### YOUR GOAL:
Which lines belong in your copy? Those from the start of the data through the line with "Task: Switch to the 升级固件 tab", exactly as written, without any pictures.

★ ★ ★ ★ ★ ★ ★

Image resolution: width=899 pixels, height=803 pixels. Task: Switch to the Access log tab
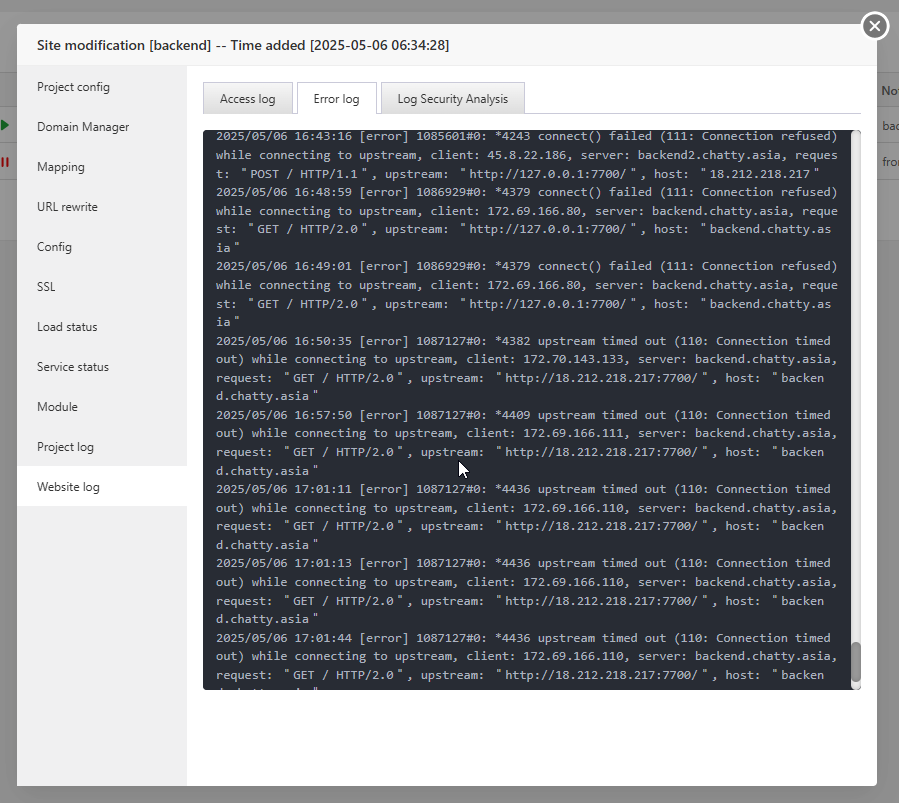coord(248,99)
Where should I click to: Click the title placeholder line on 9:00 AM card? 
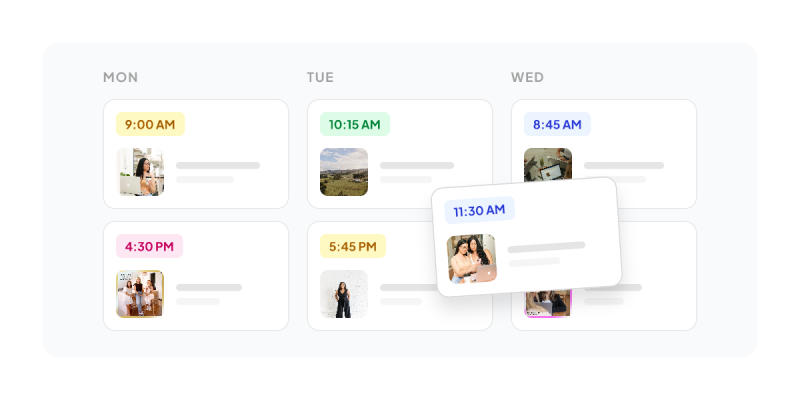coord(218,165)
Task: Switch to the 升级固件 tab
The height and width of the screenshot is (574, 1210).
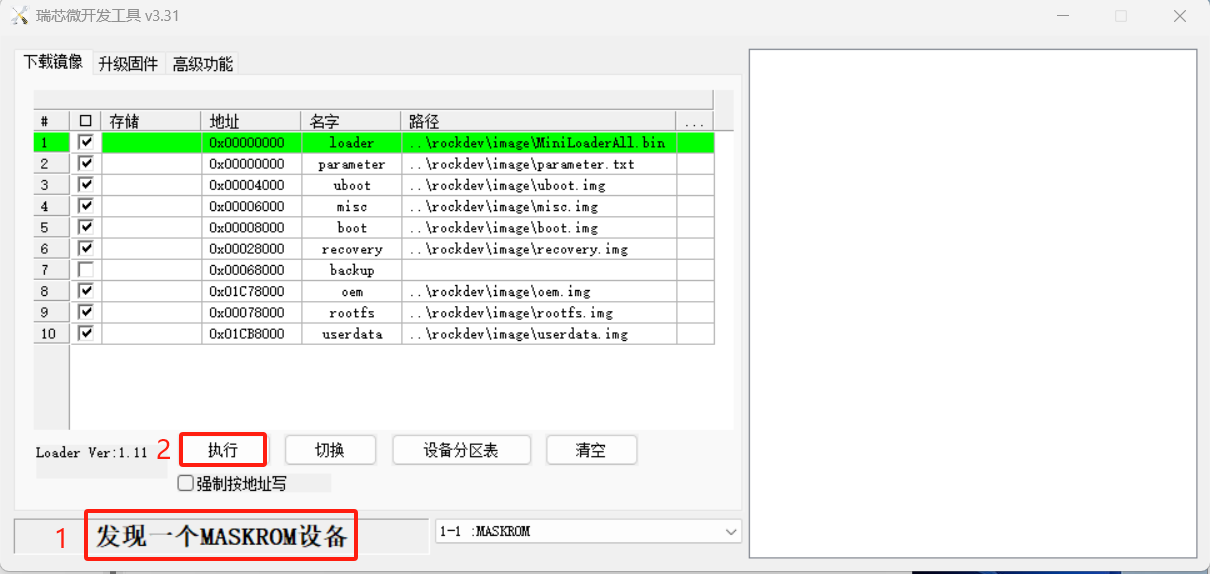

★ ★ ★ ★ ★ ★ ★

### OUTPUT FOR THIS TASK:
Image resolution: width=899 pixels, height=803 pixels. Task: Switch to the Access log tab
coord(248,99)
Where should I click to: Click the title placeholder line on 9:00 AM card? 
coord(218,165)
Task: Switch to the 升级固件 tab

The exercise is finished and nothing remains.